For many, Joy Division are the defining post-punk group and one of the greatest bands in British music history. In their early days, they were a fairly unremarkable act, their wings clipped by their unaccomplished musicianship. But under the musical guidance of producer Martin Hannett, they soared. More so than anyone else in the history of post-punk so far, Hannett emphasised space in the band's recordings. On a typical Joy Division song, the instruments - the metronomic drumming, the sparse, ringing guitar - and Ian Curtis' ageless voice sound as if they're performing miles apart from one another, brilliantly conveying Curtis' lyrical preoccupations of isolation, helplessness and despair. For me, the single Transmission is the pinnacle of this extraordinary band's unique magic.


5. Arabian Knights - Siouxsie and the Banshees, Ju Ju July 1981

Described by The Guardian as a 'pop marvel', the single Arabian Knights perhaps marks the moment at which post-punk began to flirt outrageously with the mainstream. The pounding drums and high-pitched guitars place the song squarely within the post-punk camp, but there's a much more pronounced adherence to the conventions of pop music, especially the huge singalong chorus. And then there's Siouxsie Sioux herself, one of the first pivotal female figures in post-punk history. Her flamboyantly macabre, theatrical dress sense and androgynous, operatic vocals would prove hugely influential on both the Goth and new wave movements. This is pretty much a perfect song.

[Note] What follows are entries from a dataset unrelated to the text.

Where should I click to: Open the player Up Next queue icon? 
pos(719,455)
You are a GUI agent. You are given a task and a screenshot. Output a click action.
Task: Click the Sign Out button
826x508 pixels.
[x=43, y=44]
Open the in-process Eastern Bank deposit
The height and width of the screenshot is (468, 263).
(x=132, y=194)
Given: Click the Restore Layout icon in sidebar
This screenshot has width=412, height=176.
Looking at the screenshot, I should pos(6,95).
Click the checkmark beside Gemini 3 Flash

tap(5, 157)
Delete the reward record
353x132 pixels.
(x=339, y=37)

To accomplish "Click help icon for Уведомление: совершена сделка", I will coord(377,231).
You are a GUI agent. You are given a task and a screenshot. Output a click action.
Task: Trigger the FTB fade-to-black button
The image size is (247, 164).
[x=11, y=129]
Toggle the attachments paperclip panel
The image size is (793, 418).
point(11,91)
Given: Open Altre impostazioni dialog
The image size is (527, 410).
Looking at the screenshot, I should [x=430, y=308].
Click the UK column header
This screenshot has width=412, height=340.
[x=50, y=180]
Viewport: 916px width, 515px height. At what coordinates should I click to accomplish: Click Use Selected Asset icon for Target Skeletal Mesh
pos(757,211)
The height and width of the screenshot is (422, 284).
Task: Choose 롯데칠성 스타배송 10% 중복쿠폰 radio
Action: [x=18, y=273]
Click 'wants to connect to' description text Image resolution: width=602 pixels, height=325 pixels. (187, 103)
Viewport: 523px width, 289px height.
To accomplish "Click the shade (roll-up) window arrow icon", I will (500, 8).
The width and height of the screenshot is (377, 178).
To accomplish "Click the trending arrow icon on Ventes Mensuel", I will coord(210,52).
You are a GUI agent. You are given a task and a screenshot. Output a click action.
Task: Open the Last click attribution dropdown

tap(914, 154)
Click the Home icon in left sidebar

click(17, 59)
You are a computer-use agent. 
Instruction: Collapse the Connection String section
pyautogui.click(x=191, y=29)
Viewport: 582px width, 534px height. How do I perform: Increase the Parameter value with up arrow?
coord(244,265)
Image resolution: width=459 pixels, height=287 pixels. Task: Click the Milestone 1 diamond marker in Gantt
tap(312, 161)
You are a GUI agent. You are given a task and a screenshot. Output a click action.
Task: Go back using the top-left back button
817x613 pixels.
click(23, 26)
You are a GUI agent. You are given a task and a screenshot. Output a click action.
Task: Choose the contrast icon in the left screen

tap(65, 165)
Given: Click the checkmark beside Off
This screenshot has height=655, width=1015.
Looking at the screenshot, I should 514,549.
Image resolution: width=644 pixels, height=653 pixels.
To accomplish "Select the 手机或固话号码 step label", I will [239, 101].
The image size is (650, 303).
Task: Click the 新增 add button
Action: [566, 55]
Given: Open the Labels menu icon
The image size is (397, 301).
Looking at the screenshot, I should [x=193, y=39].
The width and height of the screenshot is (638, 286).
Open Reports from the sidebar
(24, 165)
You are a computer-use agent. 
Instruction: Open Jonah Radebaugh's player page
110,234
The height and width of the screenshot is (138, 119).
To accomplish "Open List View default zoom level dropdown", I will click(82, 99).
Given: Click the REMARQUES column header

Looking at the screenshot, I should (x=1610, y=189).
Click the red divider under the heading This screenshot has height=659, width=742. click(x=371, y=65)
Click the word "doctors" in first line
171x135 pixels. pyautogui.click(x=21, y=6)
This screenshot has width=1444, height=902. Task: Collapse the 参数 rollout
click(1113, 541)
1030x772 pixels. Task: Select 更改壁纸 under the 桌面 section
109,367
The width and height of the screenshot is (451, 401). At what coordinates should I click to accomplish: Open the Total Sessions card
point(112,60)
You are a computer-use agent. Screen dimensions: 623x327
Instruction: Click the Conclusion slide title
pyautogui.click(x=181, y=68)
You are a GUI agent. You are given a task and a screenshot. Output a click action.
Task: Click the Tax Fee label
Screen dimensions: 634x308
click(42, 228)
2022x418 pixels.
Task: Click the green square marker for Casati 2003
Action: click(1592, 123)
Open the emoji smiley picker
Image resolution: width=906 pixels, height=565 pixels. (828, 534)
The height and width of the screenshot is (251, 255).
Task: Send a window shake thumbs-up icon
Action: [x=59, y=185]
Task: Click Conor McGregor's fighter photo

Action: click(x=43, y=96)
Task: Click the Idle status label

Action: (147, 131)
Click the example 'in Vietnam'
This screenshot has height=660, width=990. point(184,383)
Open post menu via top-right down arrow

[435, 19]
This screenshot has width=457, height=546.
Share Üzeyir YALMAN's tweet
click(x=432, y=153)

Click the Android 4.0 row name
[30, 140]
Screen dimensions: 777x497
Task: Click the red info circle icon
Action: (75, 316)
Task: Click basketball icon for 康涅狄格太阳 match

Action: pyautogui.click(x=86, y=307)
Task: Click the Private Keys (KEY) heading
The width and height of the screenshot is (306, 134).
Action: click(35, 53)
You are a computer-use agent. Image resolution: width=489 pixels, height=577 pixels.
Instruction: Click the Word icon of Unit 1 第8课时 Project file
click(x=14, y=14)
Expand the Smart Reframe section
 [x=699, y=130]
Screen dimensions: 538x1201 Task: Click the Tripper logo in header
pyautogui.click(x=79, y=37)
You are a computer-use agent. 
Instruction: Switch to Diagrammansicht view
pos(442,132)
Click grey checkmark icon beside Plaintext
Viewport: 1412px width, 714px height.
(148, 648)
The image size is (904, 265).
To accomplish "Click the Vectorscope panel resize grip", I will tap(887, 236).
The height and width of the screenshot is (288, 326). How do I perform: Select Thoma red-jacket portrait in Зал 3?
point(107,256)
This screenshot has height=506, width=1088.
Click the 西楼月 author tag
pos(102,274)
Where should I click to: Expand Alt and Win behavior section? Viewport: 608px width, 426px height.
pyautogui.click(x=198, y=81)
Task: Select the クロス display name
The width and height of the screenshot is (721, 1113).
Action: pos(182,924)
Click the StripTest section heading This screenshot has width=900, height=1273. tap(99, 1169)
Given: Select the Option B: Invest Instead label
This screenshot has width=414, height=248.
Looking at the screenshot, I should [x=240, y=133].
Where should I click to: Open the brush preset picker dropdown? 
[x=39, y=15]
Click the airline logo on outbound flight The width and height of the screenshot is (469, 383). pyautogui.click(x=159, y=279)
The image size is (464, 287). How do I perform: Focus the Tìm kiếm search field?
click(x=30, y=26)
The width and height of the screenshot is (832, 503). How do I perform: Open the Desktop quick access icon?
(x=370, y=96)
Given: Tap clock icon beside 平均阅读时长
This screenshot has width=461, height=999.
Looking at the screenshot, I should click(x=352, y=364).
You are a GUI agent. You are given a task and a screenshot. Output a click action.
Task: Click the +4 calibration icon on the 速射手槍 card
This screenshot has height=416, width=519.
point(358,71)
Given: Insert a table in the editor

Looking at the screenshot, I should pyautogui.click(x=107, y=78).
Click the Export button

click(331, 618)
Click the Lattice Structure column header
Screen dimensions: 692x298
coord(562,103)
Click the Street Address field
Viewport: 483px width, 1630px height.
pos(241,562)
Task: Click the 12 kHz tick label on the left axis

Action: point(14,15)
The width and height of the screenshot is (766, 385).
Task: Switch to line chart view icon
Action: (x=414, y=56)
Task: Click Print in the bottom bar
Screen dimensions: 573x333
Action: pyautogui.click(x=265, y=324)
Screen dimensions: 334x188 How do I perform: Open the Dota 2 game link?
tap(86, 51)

6. Paper Hats - This Heat, Deceit 1981

If post-punk was drifting towards the dancefloor, it was also disappearing into ever-more obscure side alleys. Recorded in a cold storage facility by three multi-instrumentalists, the Deceit album is perhaps the most challenging, stark and uncompromising record in post-punk. There are almost no concessions to popular taste at all, with most of the tracks violently smashing together different musical styles and employing sudden, wrenching changes in tempo and rhythm. Evoking the contemporary threat of nuclear war and the atrocities of Hiroshima and Nagasaki, the album effectively conveys the turmoil and mounting dread of 20th century history, and is an undeniably difficult, but rewarding listen. Paper Hats, with its visceral force and mesmerising, krautrock-influenced ending, is the standout track.